Kavramsal çerçevelerin tarihî olması, onların anlık olduğu anlamına gelmez; tarih içinde ortaya çıkmış bazı kavramsal çerçevelerin geçerlilik kazanmayarak, çıktığı andan itibaren, varlığını sürdüremeyişi, en azından şimdilik işe yararlılıkla izah edilebilir. İşe yararlık bir ölçü olarak kabul edilecek olursa, çok insanın işine yarayan bir kavramsal çerçeve, çok insan tarafından kullanılır ve bu, nesilden nesile aktarılırsa, o zaman İlmî bir gelenek ortaya çıkar. Ve asıl ilim de işe yarayan tekil bilgiler değil, tekil bilgilerin kazanılmasını sağlayan genel çerçevelerin bilgisidir.
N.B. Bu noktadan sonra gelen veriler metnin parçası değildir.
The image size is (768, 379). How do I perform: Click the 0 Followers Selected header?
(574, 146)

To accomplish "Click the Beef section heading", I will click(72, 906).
Yukarıda söylenenlerden de anlaşılacağı gibi, ilim bir gelenek işidir. Geleneksiz olarak kazanılan malumatlar, anlık kazanımlar olarak sürekliliği olmayan, sadece o malumata ulaşanlar açısından anlamlı, onun dışındakiler için en azından, onun kadar, anlamlı değildir. İbn Haldun’un Mukaddimesi, önemli bir kavramsal şema sunmakla birlikte, kendisinden sonra gelenler tarafından kabul edilerek, işe yarar olarak görülmediği veya ne noktada işe yarayacağı fark edilemediği için, gelenek hâline gelememiş, yani ilim olamamıştır. Başka bir misal ise, şairlerin ve sezgiyi esas alanların konumudur.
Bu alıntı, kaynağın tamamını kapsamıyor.